My Lords, the noble Baroness, Lady Brinton, is taking part remotely; I invite her to speak.
My Lords, the noble Lord, Lord Hunt, introduced his Amendment 144B on complaints about care services very well. He is absolutely right: this is a muddle. Are people to go to the CQC or to a particular home when they wish to make a complaint? Any complaints system where the person making the complaint feels in a less strong position than the organisation to which they are complaining, or indeed—sometimes they might even put this strongly—which is wielding power over them is a complaints system that will not work. I hope that the Minister will understand this, and will respond and ensure, first, that there is a clear and understood system, and, secondly, that if some funding needs to be restored to the CQC to take us back to where we were, that will happen.
I want to speak particularly to two of the issues covered in this wide-ranging group of amendments: the licensing of cosmetic procedures and medical practitioners’ financial and non-pecuniary interests. I also have sympathy for the other two, on registration of social workers and hospital rehabilitation accommodation.
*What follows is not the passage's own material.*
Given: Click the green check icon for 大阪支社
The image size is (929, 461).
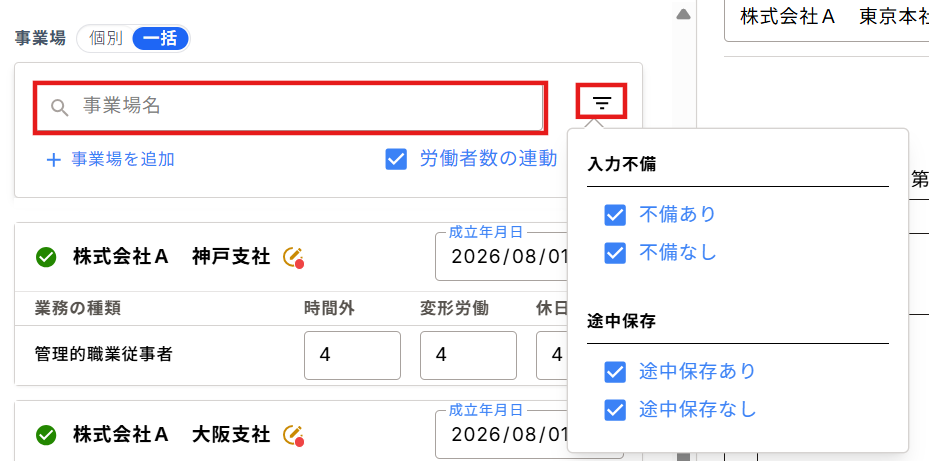Looking at the screenshot, I should click(46, 436).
The amendments laid by the Minister, beginning with 153A, on the licensing of cosmetic procedures by local authorities and, indeed, Amendment 169 in the name of the noble Baroness, Lady Finlay, on cosmetic procedures, which I have signed, set out models for registration for those who work using devices that breach the skin and who are not covered by medical registration or, currently, by any effective regulation. I know that considerable discussions have taken place between Committee and Report, and it is welcome that the Government have felt that they can now lay their own amendments, signed by the noble Baroness, Lady Merron, and the noble Lord, Lord Lansley. I look forward to hearing the comments of the noble Baroness, Lady Finlay, on those amendments.
Amendment 184ZBB in the name of the noble Baroness, Lady Cumberlege, which I have signed, brings us back to the debate on medical practitioners’ financial and non-pecuniary interests. Our debate in Committee highlighted the problem that the financial and non-pecuniary interests arrangements do not match those that many others in the public sector have to make, where the registration body holds the information. The GMC has said once again that it does not particularly like the style of this amendment and would prefer the records to be held directly by the employer. However, I believe the argument that the registration body, which also has the power to take action, should be the place where these are kept.
I hope that, regardless of whether a vote is called, the Minister will take this away and look at it in more detail. We need an open, transparent and clear system of registration of financial and non-pecuniary interests.
My Lords, the noble Baroness, Lady Masham of Ilton, is taking part remotely; I invite her to speak.
My Lords, I will speak to Amendments 169 and 181. I have my name down for Amendment 169 on the licencing of cosmetic procedures. During the passage of this Bill, I have had my eyes opened to just how enormous this industry is and how a great many people are putting themselves at huge risk. I have heard of some disturbing cases in which procedures with collagen have gone wrong. At a conference about plastic surgery and cosmetic procedures, one-third of the attendees were from the plastic surgery field and two-thirds from cosmetic procedures, which shows how popular this is becoming.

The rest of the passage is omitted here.